Similarly, a Pro content assay kit (Order No. D799575, Sangon Biotech, Shanghai, China) and a POD activity assay kit (Order No. D799591, Sangon Biotech, Shanghai, China) were employed to determine Pro content and POD activity, respectively. The contents of soluble protein and soluble sugar in the roots of S. moorcroftiana under drought stress were measured using Coomassie Brilliant Blue and colorimetric methods [57,58]. All experiments were conducted in at least three replicates.
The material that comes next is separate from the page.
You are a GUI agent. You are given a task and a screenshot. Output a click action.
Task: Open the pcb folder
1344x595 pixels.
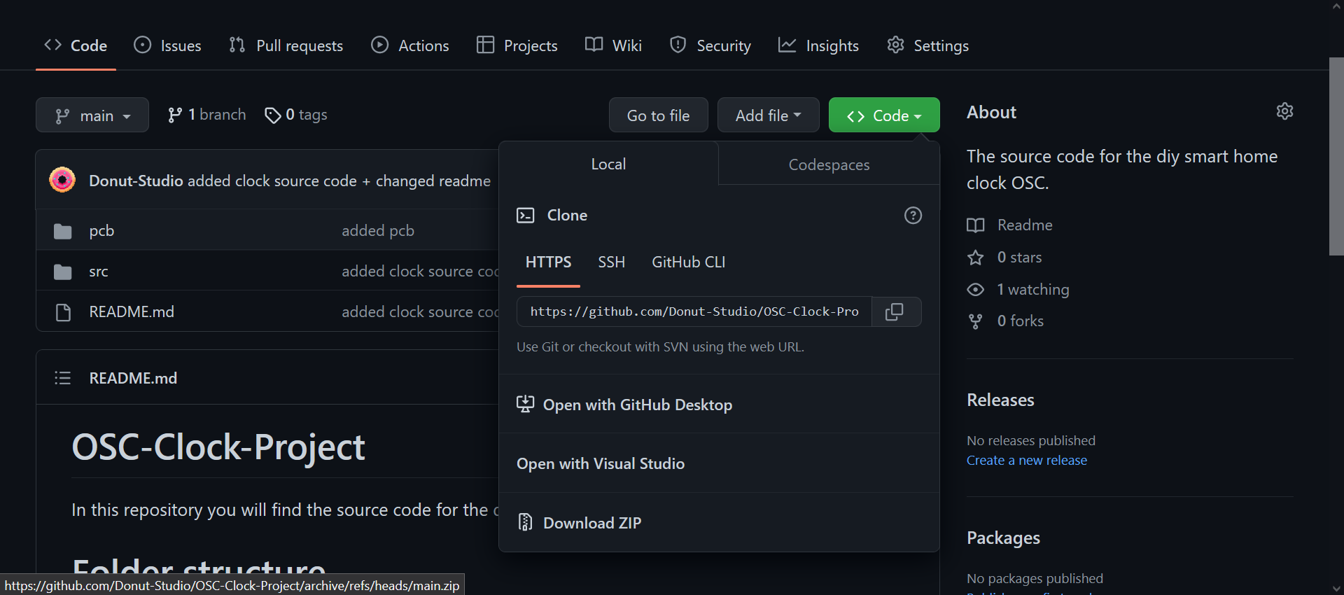102,231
GraphPad Prism version 6 was used for statistical analyses, and significant differences between the treatment and control groups were determined using Student’s t-test.

2.9. Statistical Analysis

The raw sequence data of the S. moorcroftiana mitogenome and transcriptome were deposited in NCBI under BioProject accession numbers PRJNA1336633, PRJNA1335579, and PRJNA1335384, respectively. All experimental data were analyzed using the general linear model procedure (SPSS, Ver. 16.0), and analysis of variance (ANOVA) was performed to reveal and assess significant differences among the groups.

3. Results

3.1. Mitogenome Assembly and Characterization

An accurate mitogenome of S. moorcroftiana was successfully assembled and annotated using Illumina and Nanopore sequencing data. The mitogenome consisted of a single circular molecule of 534,205 bp with a GC content of 44.93% (Figure 1 and Table 1). Mitogenome annotation revealed 33 unique PCGs, including two multi-copy genes, with 24 core genes and 9 variable genes. In addition, 19 tRNA genes (three multi-copy) and 3 rRNA genes were annotated (Supplementary Table S1). The core genes were conserved, and functional categorization included nine NADH dehydrogenase genes, five ATP synthase genes, four cytochrome c biogenesis genes, three cytochrome c oxidase genes, one ubiquinol–cytochrome c reductase gene, one membrane transport protein gene, and one maturation enzyme gene. The nine variable genes included two ribosomal protein large subunit genes, six ribosomal protein small subunit genes, and one succinate dehydrogenase gene (Figure 1 and Supplementary Table S1).
Figure 1. Circular structure of the S. moorcroftiana mitochondrial genome. The map illustrates 33 annotated genes shown in different colors, according to their functional classification. Arrows indicate that genes listing outside the circle are transcribed in a clockwise direction, and genes inside are transcribed in a counterclockwise direction.
Table 1. Basic information on the S. moorcroftiana mitogenome.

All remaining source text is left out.